LA FORMA DEL VUOTO – 6 SETTEMBRE 2020
Lo scenario è desolante. La deriva ambientale, sociale e culturale va oltre il più bieco pessimismo. E impone una reazione.
Sovvertire il trend involutivo è ancora possibile, ma serve la cooperazione dei tutti. Ora, più che in passato, è indispensabile risvegliare le coscienze dei disillusi, dei disfattisti e dei nichilisti. Occorre spiegare lo sguardo all’orizzonte, oltre i confini del proprio mondo, e concedere parte del tempo a diposizione alla cura dell’altro, che finisce sempre per essere anche cura di sé. Perché l’attenzione riservata alla famiglia o al lavoro è dispersa se a circondarla è il nulla.
Dopo il Novecento, l’incontrollato progresso tecnologico e un dinamismo sociale scomposto si sono rivelati deleteri per lo sviluppo sostenibile domestico e mondiale.
Ciò è potuto accadere soltanto perché la politica ha abdicato al proprio ruolo, consentendo che le ragioni dell’economia e del mercato prendessero il sopravvento e ammettendo una globalizzazione senza rotta, agenda o progettualità. La dinamica è la stessa a livello nazionale e sovranazionale; anche l’Europa ha dismesso la propria originaria funzione, per comporre un’azione comune indifferente alla varietà di equilibri e alla diversità delle identità che la compongono e delle problematiche che invocano soluzione nei singoli Stati.
Le forze politiche che si sono avvicendate negli ultimi anni non sono state in grado di colmare il vuoto pregresso, di intercettare il disagio dei più e di conservare la rappresentanza della classe operaia. Le iniziative delle categorie in difficoltà non sono state incentivate, ma mortificate. Da qui, la sofferenza comune a tutti i lavoratori.
Il concetto di equità sociale non ha più contenuto. I guadagni milionari di sportivi e gente dello spettacolo non sono riservati anche a chi, per mestiere, salva le vite umane. Una pressione fiscale troppo aggressiva stringe in una morsa la libera iniziativa economica, a discapito di imprenditori e lavoratori dipendenti. Liberi professionisti sono costretti a rinunciare alla propria attività. Il debito pubblico è una voragine che lascia scampo.
All’altare della ricchezza si sacrifica la qualità della vita di tanti. Nella direzione del massimo sfruttamento possibile delle risorse naturali e umane, la politica statunitense rimette in discussione il patto ambientale, che non riguarda un solo Paese o un solo Popolo, ma serve la sopravvivenza del pianeta.

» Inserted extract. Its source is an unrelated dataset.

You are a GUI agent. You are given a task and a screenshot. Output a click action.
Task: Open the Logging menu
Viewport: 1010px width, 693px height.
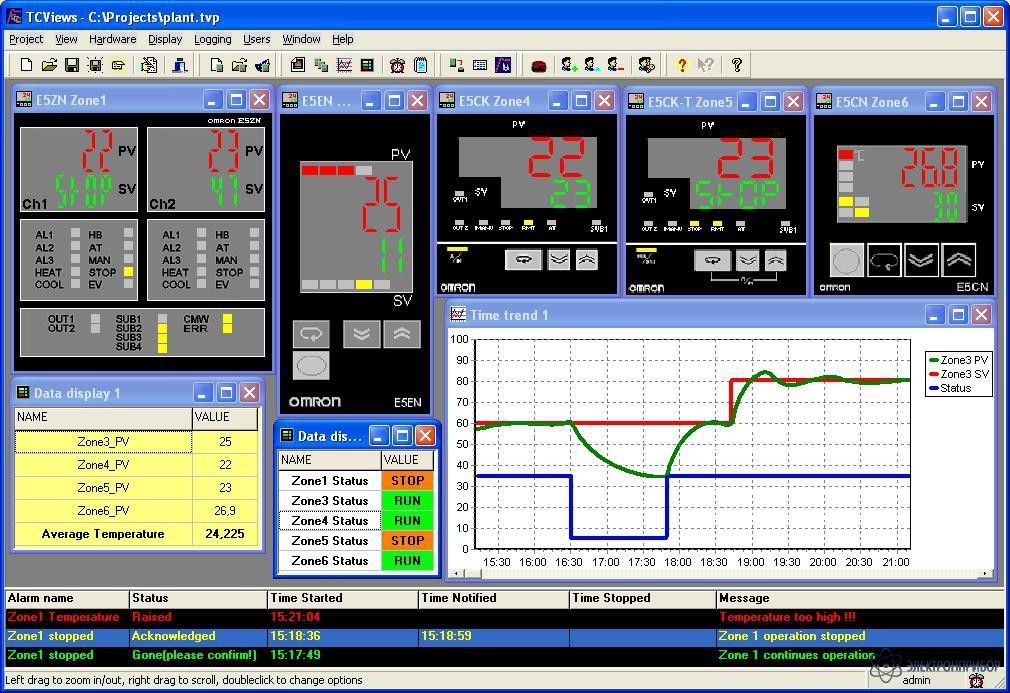(x=212, y=39)
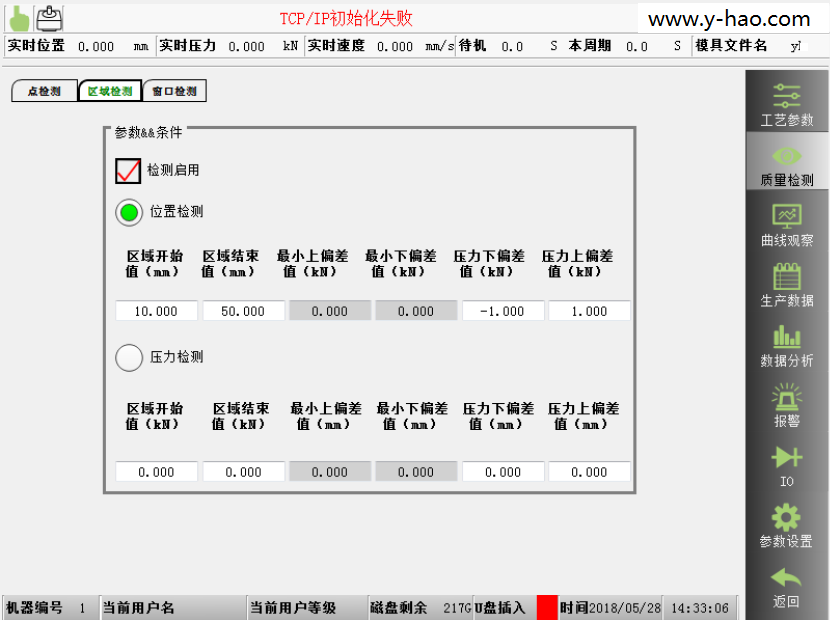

Anche le scelte di politica europea, non ultima quella secessionista della Gran Bretagna, sono indotte dal miraggio di un presto arricchimento.
La patrimonializzazione dello ‘star bene’ è retta dalla miopia di chi non si avvede che ciò che è economicamente conveniente, l’efficientismo e la razionalità economica non sempre rispondono a equità, solidarietà e merito.
Meritocrazia Italia punta a un ribaltamento della gerarchia dei valori in essere, per restituire rispetto al disegno costituzionale. Riporta l’Uomo al centro di ogni riflessione.
Questo recupero del piano di legalità sembra avere del rivoluzionario in un contesto in cui, al netto di pochi slogan accattivanti, al centro dell’attenzione politica è sempre e solo la crescita del prodotto interno lordo. Quasi fosse questo il misuratore del benessere del Popolo.
Nella battaglia dei valori, la forza di Meritocrazia sta nell’umiltà con la quale persegue l’obiettivo, nell’altruismo dell’azione quotidiana, nella promessa di verità e coerenza. Non cede alle lusinghe del potere, che non dà la felicità personale e mortifica il senso civico. Il Paese merita serenità di vita, serietà di programmazione e verità. Merita partecipazione consapevole. Merita giustizia e non giustizialismo, verso un più dignitoso equilibrio sociale. Merita Istituzioni capaci di dar garanzia ai diritti fondamentali.